◆ Set exercise a
From the benchmarking framework text, transcribe the part that opens with the words containing "Molecular Representations" and closes with "graph for GNNs)".

Data splitting strategies
Training set sizes
Random seeds

The framework automatically performs:

Data loading and validation
Representation generation (with caching)
Feature preprocessing and scaling
Hyperparameter optimisation (Optuna)
Model training with full reproducibility
Evaluation (RMSE, MAE, R²)
Explainability (SHAP for traditional ML; Integrated Gradients for GNNs)
Publication-ready plot generation
Reproducible run caching and resumption

Key Features

Reproducible Benchmarking

Fully configuration-driven experiments via a single YAML file
All RNGs seeded (Python, NumPy, PyTorch, CUDA) for identical results across machines
Automatic run caching — completed runs are loaded from disk, not recomputed
Interrupted experiments can be resumed without losing work

Molecular Representations

Key	Description
`morgan`	Morgan circular fingerprints
`rdkit`	RDKit 2D molecular descriptors
`circus`	CIRCuS corpus-fit descriptors (training-set-aware)
`hf_transformer`	HuggingFace transformer embeddings (ChemBERTa, MolT5, …)
`unimol`	UniMol v1/v2 3D embeddings
`bespoke` / `precomputed` / `df_lookup`	Pre-computed features loaded from CSV/Parquet
`graph`	Reaction graph (merged disconnected molecular graph for GNNs)

◆ Data excerpts
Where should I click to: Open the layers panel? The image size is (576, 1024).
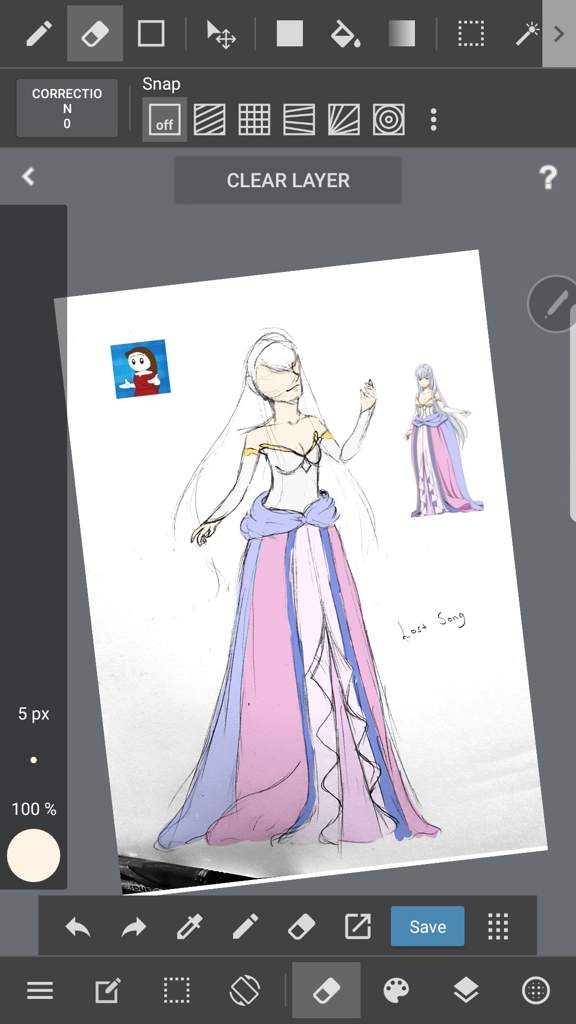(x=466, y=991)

---

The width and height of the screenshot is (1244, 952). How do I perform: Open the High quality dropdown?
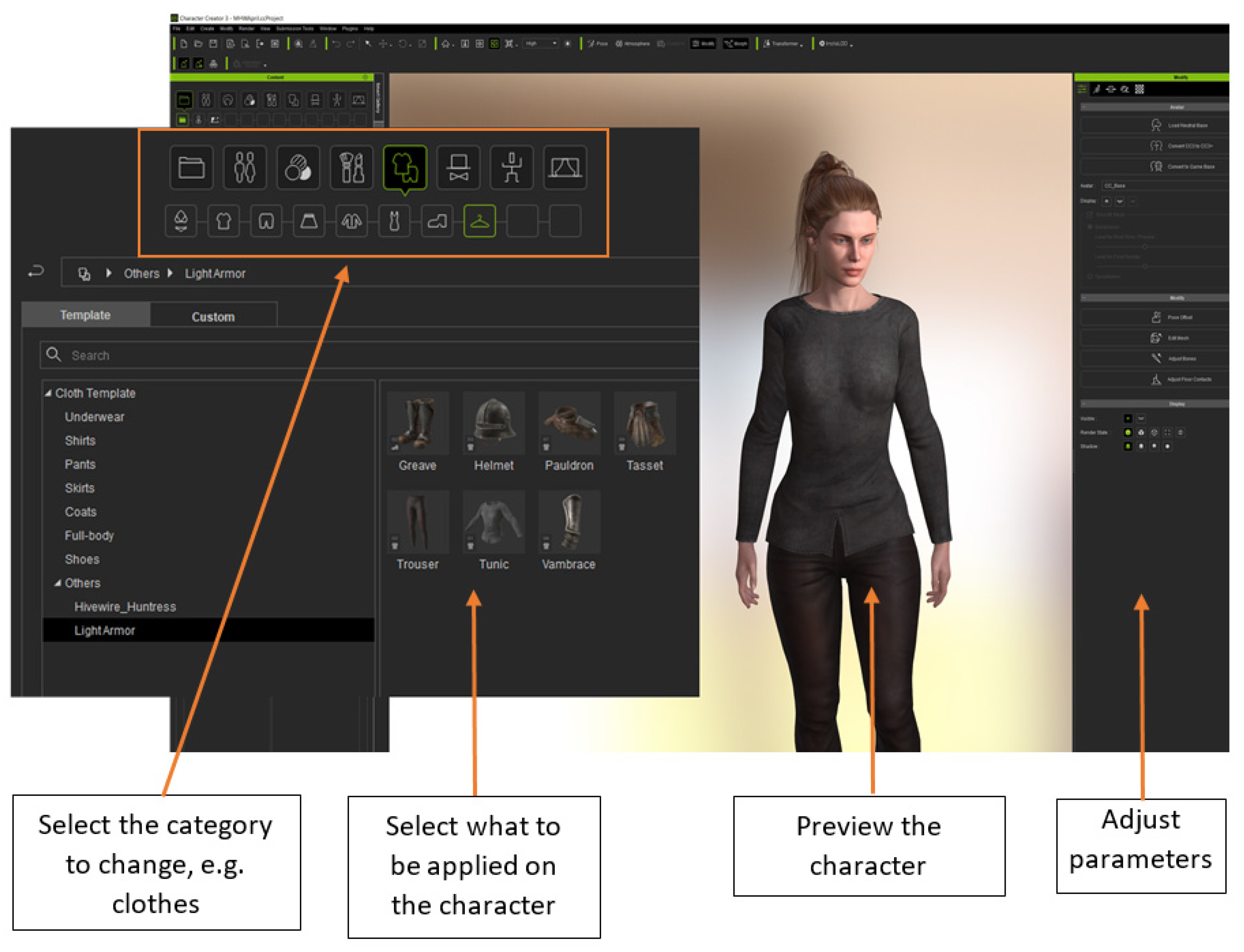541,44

* * *

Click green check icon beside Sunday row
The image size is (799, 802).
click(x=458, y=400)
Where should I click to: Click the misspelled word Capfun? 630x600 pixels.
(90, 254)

◆ Set exercise b
In the rows, rewrite the part that opens with the line containing "Where should I click to: Open" and closes with the line containing "(x=466, y=991)", both lines included, with "layers panel" changed to "layer list" and nothing else altered. Leave the pictures out of your answer.

◆ Finished answer a
Molecular Representations

Key	Description
`morgan`	Morgan circular fingerprints
`rdkit`	RDKit 2D molecular descriptors
`circus`	CIRCuS corpus-fit descriptors (training-set-aware)
`hf_transformer`	HuggingFace transformer embeddings (ChemBERTa, MolT5, …)
`unimol`	UniMol v1/v2 3D embeddings
`bespoke` / `precomputed` / `df_lookup`	Pre-computed features loaded from CSV/Parquet
`graph`	Reaction graph (merged disconnected molecular graph for GNNs)

◆ Finished answer b
Where should I click to: Open the layer list? The image size is (576, 1024).
(x=466, y=991)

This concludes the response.